Background: Osteoarthritis (OA) remains therapeutically intractable despite advances in regenerative medicine. Single-target interventions—including mesenchymal stromal cells, platelet-rich plasma, and gene therapies—consistently yield transient symptomatic relief without durable structural modification. The recent Phase 2 failure of GLPG1972, a potent ADAMTS-5 inhibitor (ROCCELLA trial, n=932), exemplifies this persistent challenge. Objective: This study proposes a multi-target gene therapy strategy integrating computational structural analysis, network perturbation modeling, and clinical failure analysis to address the dual-axis nature of OA pathogenesis. Methods: Crystal structures of key therapeutic proteins (IL-1Ra, SOX9, IGF-1) were analyzed using PyMOL. Molecular docking was performed using AutoDock Vina to evaluate ADAMTS-5 inhibitor binding. Network perturbation analysis (n=1,000 Monte Carlo iterations) quantified multi-target synergy using an ECM Recovery Score. shRNA sequences were designed using the Reynolds algorithm with BLAST off-target validation.

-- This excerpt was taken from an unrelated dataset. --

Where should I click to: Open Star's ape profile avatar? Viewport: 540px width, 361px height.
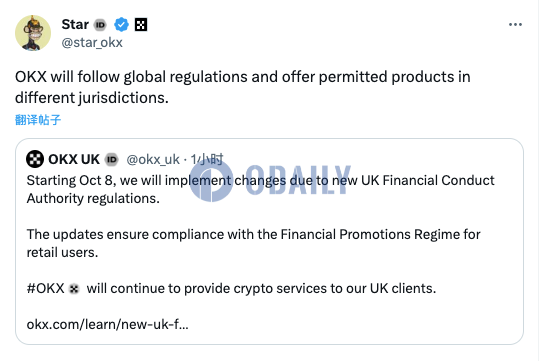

Human–canine sequence homology was assessed across all therapeutic targets. Results: Structural analysis confirms therapeutic transgenes preserve critical functional domains. Network perturbation demonstrates significantly higher ECM Recovery Scores for multi-target intervention (76.2 ± 8.3) versus single-target control (43.6 ± 12.1; p < 0.001). Analysis of GLPG1972 failure reveals an "Exosite Bypass" mechanism supporting complete enzyme elimination via shRNA rather than catalytic inhibition. Validated shRNA sequences for ADAMTS-5 and MMP-13 achieved Reynolds scores of 8–9/9. Human–canine homology analysis (mean 90.5% identity) supports canine models for translational studies. Conclusions: Computational analysis, clinical failure mechanisms, and network modeling converge on the necessity of simultaneous multi-axis targeting. The proposed dual-vector AAV system addressing inflammation (IL-1Ra), anabolism (SOX9, IGF-1), and catabolism (ADAMTS-5/MMP-13 shRNA) provides a framework for experimental validation. This work remains hypothesis-generating and requires experimental confirmation in cell-based and animal models.